[Provided material]
....................
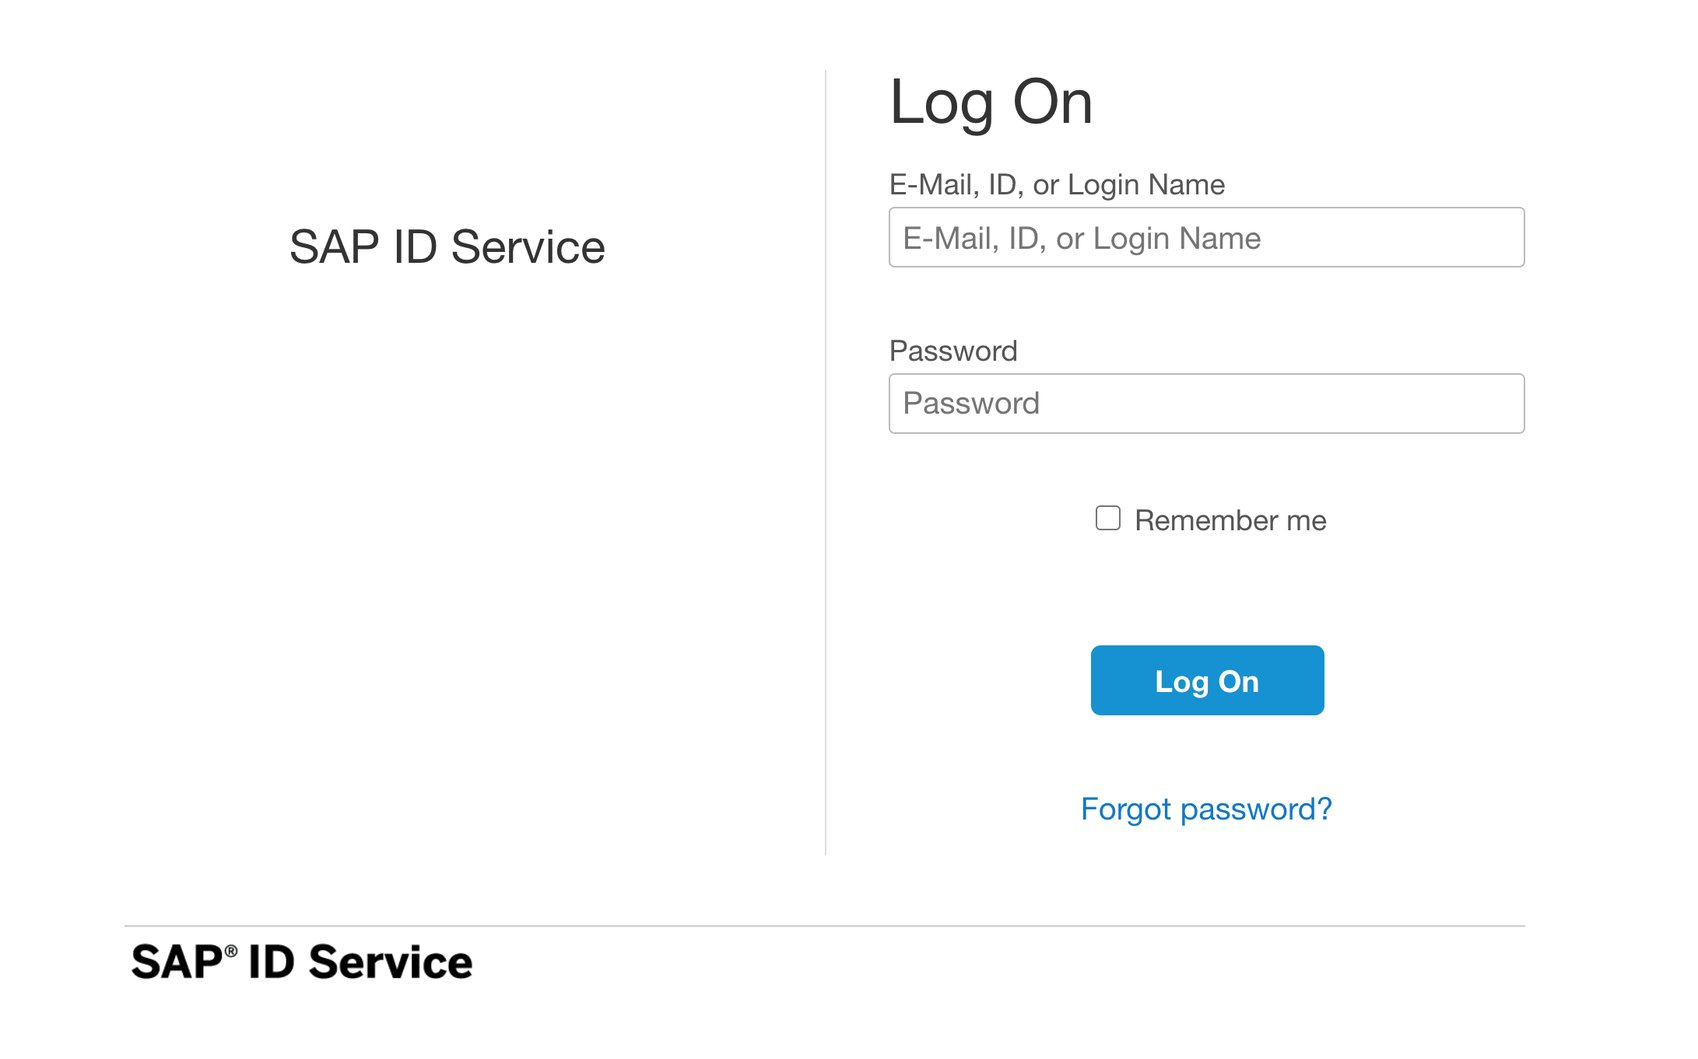Click the E-Mail, ID, or Login Name input field
1698x1059 pixels.
1204,237
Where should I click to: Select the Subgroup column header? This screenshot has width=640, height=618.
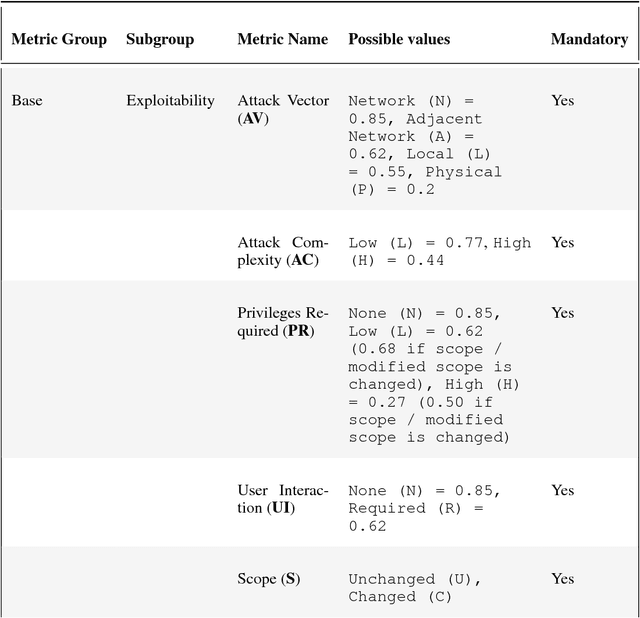[160, 39]
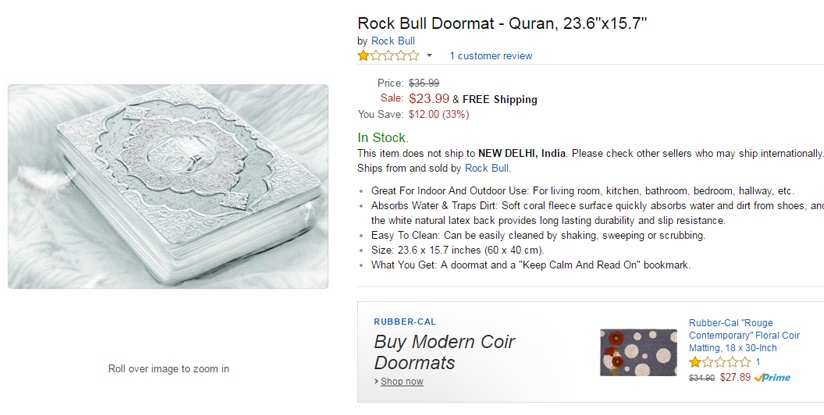Open the "1 customer review" link

[490, 56]
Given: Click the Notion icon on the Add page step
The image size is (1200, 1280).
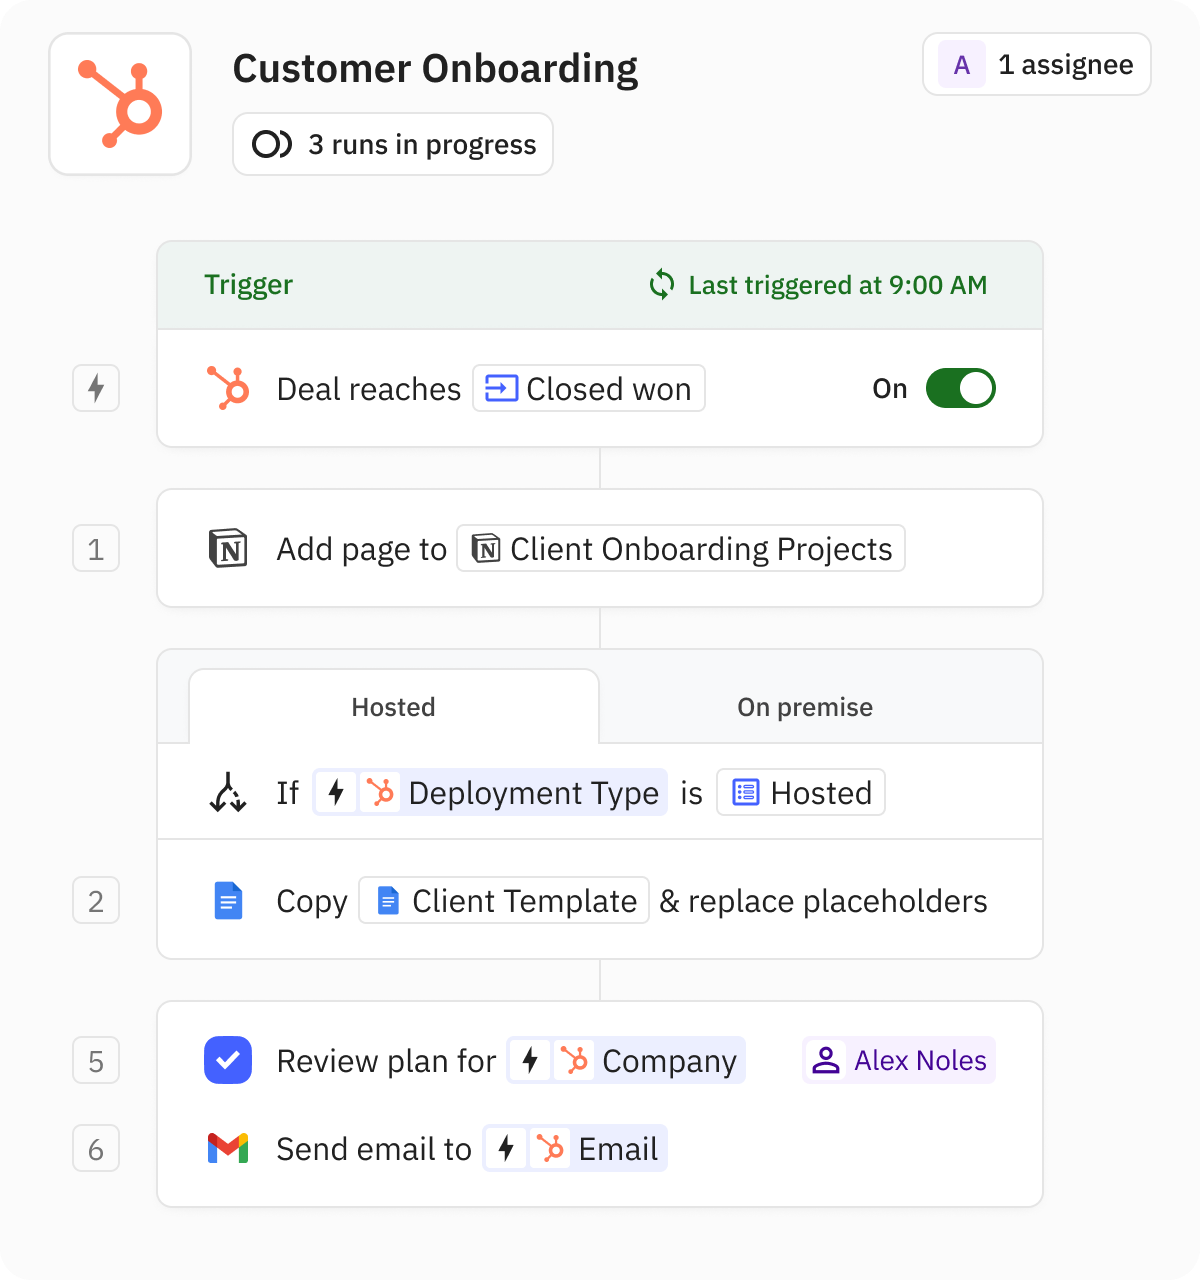Looking at the screenshot, I should pyautogui.click(x=228, y=548).
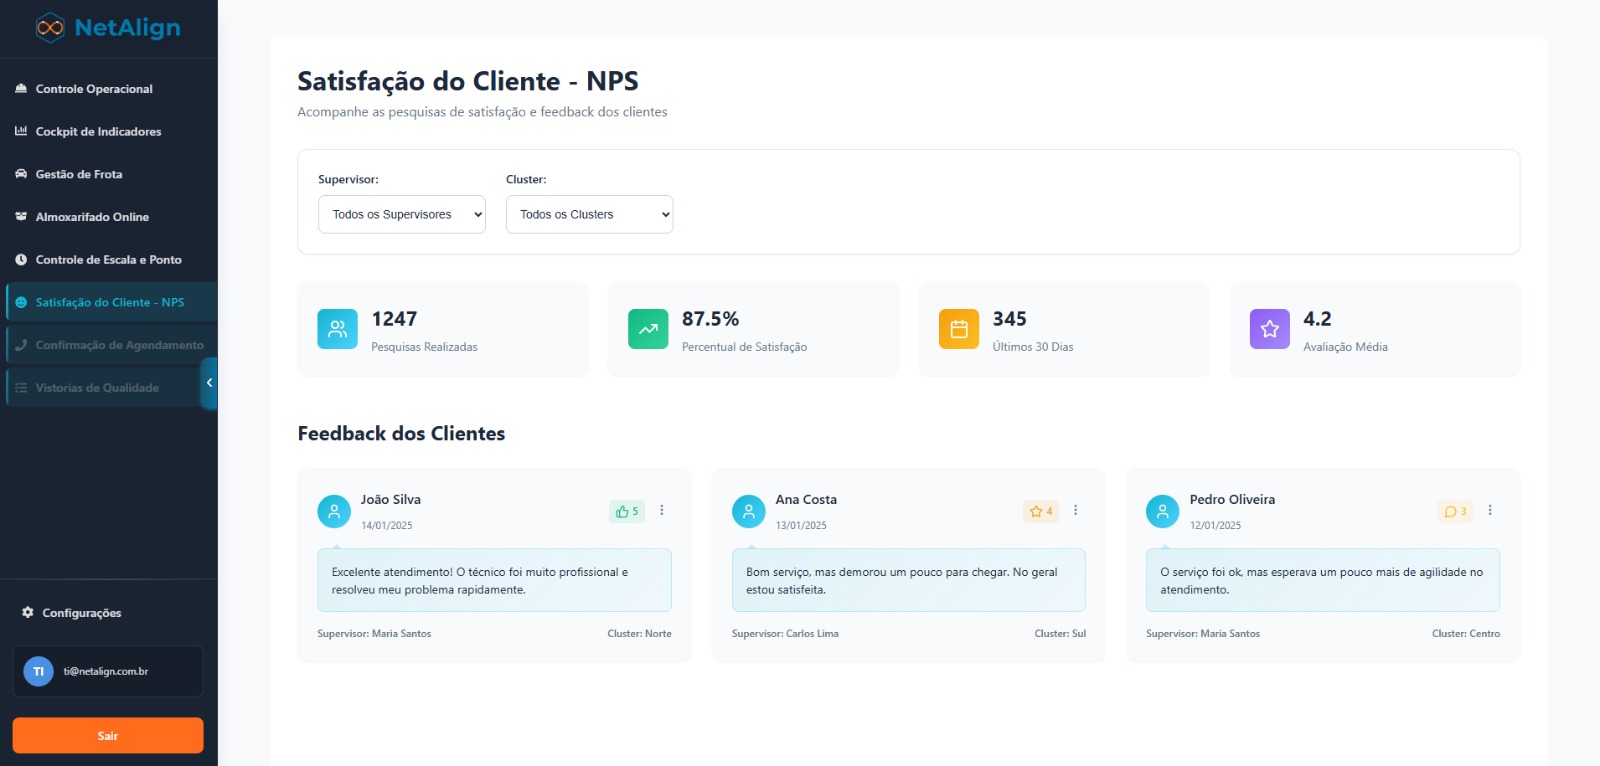This screenshot has height=766, width=1600.
Task: Collapse the sidebar with the chevron handle
Action: click(x=209, y=383)
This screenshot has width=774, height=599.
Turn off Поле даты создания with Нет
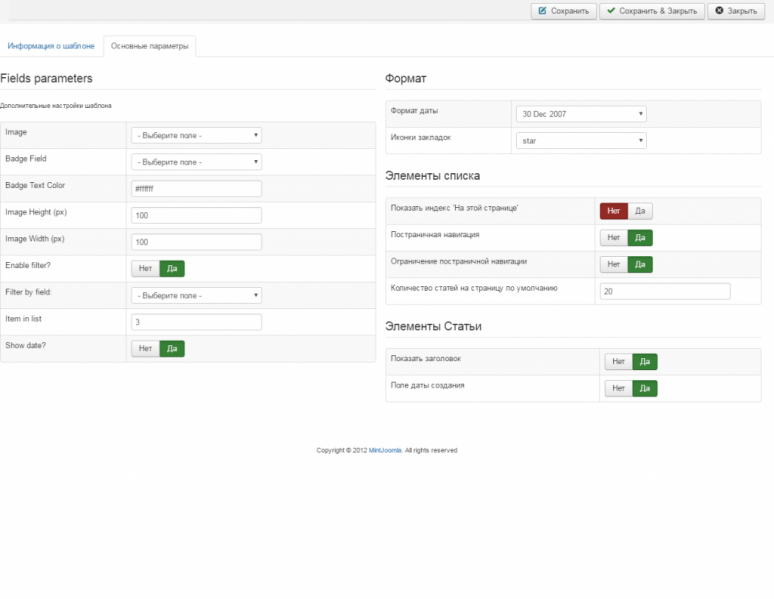[x=618, y=388]
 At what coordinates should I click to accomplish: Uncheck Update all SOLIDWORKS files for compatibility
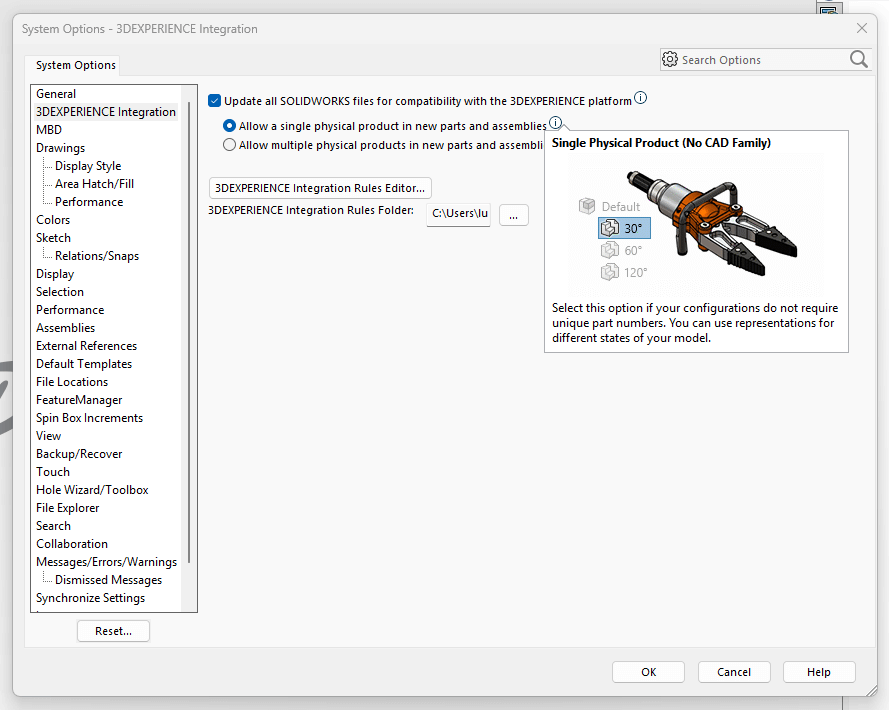click(214, 100)
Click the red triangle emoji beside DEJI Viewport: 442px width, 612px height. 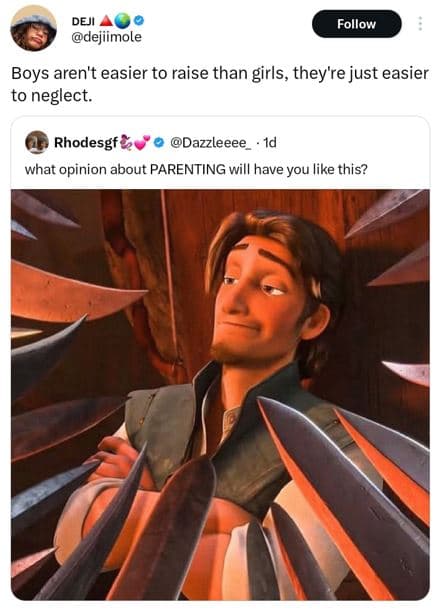click(106, 21)
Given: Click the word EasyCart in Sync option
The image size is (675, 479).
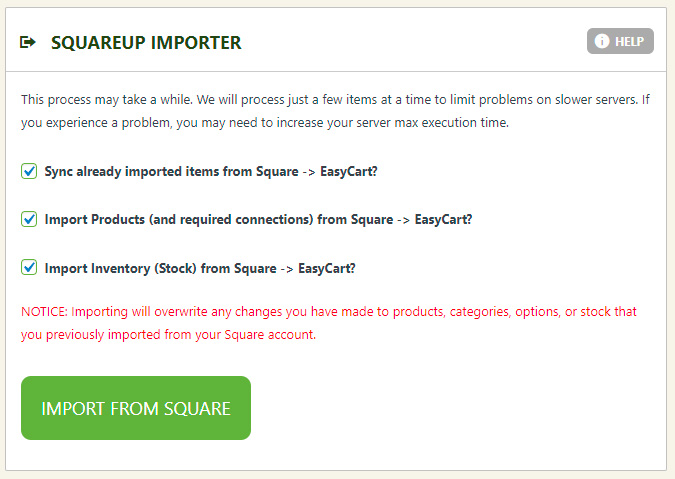Looking at the screenshot, I should point(348,171).
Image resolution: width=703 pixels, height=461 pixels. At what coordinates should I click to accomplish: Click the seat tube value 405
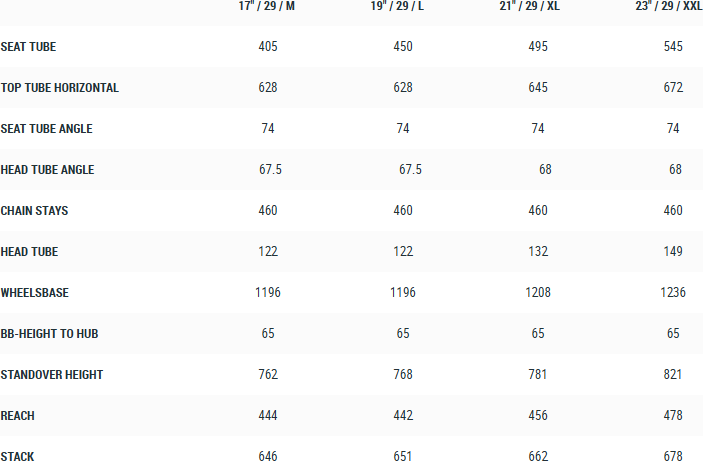(267, 47)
....................
[What you need to do] Nothing but the lines from the line containing "The image size is (675, 479)." through the end of the records belongs in the answer, written out exactly, both ends included, without pictures.

[Solved exercise]
The image size is (675, 479).
Looking at the screenshot, I should point(348,171).
Image resolution: width=703 pixels, height=461 pixels. At what coordinates should I click to accomplish: Click the seat tube value 405
(267, 47)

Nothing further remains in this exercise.